BlackRock funds rake in cash although revenues disappoint
BlackRock, the world’s biggest asset manager, reported a massive influx of cash into its lowcost funds but nonetheless fell short of Wall Street’s forecasts as price cuts and lower performance fees dented revenue.
The New York-based company’s largely index-tracking iShares exchange-traded funds have been growing at a record pace, pulling in a record US$74 billion during the most recent quarter, up from $16bn a year earlier.
Investors of all types have been scooping up the funds and fleeing more expensive products as a way to access the market. Fees have raced towards zero on some products as BlackRock faces competition from asset managers offering ETFs at or near their cost of managing them.
Fast asset gathering helped to push BlackRock’s assets under management to nearly $5.7 trillion, while revenue gained 6 per cent to $2.97bn and earnings per share rose 10 per cent to $5.22, or $5.24 after adjusting for non-recurring items and charges that do not affect the company’s value.

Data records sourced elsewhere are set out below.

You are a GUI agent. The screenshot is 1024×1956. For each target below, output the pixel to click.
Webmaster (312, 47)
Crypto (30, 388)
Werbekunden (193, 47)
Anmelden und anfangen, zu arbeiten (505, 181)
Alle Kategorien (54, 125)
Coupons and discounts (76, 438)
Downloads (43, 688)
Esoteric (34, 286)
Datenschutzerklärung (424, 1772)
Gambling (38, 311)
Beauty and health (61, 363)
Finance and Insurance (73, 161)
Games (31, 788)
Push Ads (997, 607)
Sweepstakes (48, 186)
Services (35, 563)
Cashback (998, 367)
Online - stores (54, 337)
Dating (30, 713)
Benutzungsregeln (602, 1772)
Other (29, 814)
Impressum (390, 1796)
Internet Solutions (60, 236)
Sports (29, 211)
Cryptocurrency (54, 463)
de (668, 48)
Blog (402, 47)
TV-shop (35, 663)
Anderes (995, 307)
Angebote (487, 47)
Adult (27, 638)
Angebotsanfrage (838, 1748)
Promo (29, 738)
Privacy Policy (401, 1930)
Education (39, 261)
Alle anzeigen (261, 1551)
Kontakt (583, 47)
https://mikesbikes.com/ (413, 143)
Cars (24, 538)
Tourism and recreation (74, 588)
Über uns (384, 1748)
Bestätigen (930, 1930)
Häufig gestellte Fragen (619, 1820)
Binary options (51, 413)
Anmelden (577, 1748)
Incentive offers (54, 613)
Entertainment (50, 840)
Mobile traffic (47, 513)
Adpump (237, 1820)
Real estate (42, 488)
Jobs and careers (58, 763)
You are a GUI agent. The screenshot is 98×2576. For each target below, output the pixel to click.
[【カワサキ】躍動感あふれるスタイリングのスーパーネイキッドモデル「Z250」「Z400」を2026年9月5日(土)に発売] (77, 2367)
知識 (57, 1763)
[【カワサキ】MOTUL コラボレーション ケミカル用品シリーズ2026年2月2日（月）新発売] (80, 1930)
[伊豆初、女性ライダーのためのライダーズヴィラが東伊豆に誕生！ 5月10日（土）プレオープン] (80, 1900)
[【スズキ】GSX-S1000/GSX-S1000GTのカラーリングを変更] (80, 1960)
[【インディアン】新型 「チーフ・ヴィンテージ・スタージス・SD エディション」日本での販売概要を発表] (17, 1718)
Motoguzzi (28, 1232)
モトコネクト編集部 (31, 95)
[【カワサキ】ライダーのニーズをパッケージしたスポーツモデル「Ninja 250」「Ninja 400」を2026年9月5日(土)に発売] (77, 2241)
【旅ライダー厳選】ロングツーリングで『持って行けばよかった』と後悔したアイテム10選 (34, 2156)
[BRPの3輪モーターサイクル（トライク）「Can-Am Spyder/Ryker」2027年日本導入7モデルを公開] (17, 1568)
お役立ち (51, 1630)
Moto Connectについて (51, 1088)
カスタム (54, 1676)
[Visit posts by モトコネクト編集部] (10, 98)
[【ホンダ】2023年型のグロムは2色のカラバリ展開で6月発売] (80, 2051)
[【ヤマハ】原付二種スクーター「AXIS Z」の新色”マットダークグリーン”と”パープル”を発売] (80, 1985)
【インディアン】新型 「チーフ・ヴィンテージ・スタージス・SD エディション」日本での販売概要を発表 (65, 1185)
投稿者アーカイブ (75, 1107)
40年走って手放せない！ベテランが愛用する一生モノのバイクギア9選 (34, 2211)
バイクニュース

That missed Wall Street analysts’ average target of $5.40 per share and $3.02bn revenue forecast, and the company itself acknowledged fees were lighter because of “previously announced pricing changes”.
BlackRock has cut some fees on funds in a competitive bid to win business when investors move money. Wells Fargo analyst Christopher Harris said in a note that the decline in fees was a “negative surprise.”
But chief executive Larry Fink told Reuters that revenues were lighter in part because “episodic” performance fees that some high-fee funds get when they beat their targets were lower.
“All the drivers that we really control that can grow quarter over quarter over quarter - the momentum is accelerating, not decelerating,” said Mr Fink.
“When you think about where we’re taking the firm we’re very happy.”